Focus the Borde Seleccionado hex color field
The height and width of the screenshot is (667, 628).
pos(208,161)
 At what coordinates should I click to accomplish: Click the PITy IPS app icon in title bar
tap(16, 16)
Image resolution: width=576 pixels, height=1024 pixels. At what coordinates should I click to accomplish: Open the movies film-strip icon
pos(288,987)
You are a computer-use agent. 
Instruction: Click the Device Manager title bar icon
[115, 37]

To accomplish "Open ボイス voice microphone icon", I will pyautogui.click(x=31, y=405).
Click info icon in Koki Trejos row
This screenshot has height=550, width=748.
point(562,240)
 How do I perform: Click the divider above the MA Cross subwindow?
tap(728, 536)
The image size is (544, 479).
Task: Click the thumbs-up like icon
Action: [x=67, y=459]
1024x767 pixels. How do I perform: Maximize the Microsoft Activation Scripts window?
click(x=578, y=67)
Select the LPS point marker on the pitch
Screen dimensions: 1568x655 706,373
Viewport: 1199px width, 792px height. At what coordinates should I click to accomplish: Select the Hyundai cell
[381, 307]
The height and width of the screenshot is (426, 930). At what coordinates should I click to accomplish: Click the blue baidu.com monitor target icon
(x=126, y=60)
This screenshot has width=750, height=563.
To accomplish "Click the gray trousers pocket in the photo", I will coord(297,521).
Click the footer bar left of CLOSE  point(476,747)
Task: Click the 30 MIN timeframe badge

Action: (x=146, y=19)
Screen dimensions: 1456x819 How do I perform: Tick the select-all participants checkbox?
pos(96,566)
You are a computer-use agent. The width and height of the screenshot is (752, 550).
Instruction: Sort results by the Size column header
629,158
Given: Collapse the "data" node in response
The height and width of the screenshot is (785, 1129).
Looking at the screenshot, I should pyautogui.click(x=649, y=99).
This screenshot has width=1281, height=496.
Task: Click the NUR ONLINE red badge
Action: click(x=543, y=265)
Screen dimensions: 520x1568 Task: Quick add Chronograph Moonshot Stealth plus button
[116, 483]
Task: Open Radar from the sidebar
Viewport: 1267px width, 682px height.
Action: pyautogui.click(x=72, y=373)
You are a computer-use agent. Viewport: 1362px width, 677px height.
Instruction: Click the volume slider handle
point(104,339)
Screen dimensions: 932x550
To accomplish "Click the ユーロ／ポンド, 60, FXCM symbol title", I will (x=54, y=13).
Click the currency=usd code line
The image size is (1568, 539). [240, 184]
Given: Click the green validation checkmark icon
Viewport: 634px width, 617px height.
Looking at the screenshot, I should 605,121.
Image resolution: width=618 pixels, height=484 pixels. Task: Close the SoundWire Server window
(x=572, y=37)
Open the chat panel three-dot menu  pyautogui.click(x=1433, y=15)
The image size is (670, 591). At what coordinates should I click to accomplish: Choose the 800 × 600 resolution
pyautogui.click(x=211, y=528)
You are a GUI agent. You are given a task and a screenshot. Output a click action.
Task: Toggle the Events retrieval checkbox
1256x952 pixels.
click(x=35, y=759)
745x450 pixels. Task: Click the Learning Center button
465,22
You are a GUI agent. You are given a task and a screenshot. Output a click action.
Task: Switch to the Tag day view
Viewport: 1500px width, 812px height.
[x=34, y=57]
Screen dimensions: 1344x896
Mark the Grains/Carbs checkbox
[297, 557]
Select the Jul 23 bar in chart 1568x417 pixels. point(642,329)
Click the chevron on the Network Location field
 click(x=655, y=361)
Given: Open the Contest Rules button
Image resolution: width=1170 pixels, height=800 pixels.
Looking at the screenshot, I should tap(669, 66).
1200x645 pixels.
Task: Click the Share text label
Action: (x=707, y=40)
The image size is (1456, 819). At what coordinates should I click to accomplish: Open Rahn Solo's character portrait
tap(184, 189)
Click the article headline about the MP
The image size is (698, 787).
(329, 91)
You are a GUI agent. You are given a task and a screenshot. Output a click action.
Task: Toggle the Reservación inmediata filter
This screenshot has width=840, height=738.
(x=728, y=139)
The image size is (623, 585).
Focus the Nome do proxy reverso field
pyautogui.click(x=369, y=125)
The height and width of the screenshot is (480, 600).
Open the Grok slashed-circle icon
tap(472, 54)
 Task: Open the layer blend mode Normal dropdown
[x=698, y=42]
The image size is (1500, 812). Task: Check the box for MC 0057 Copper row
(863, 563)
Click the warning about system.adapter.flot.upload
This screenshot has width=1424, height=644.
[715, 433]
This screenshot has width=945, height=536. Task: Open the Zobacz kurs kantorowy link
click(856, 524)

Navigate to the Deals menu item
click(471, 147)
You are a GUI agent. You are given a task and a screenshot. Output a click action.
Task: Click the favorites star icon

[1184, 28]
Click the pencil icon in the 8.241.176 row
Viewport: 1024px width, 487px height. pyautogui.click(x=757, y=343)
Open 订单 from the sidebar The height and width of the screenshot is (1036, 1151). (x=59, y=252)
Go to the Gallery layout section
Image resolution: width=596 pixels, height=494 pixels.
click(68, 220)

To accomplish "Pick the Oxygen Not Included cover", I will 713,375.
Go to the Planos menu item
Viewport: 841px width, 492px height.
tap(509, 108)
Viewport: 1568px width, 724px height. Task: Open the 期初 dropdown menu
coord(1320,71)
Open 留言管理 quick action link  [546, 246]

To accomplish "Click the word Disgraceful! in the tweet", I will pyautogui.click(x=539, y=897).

---*---

Filter the data, keeping only the lines that contain "Toggle".

→ Output of the exercise:
Task: Toggle the Events retrieval checkbox
Task: Toggle the Reservación inmediata filter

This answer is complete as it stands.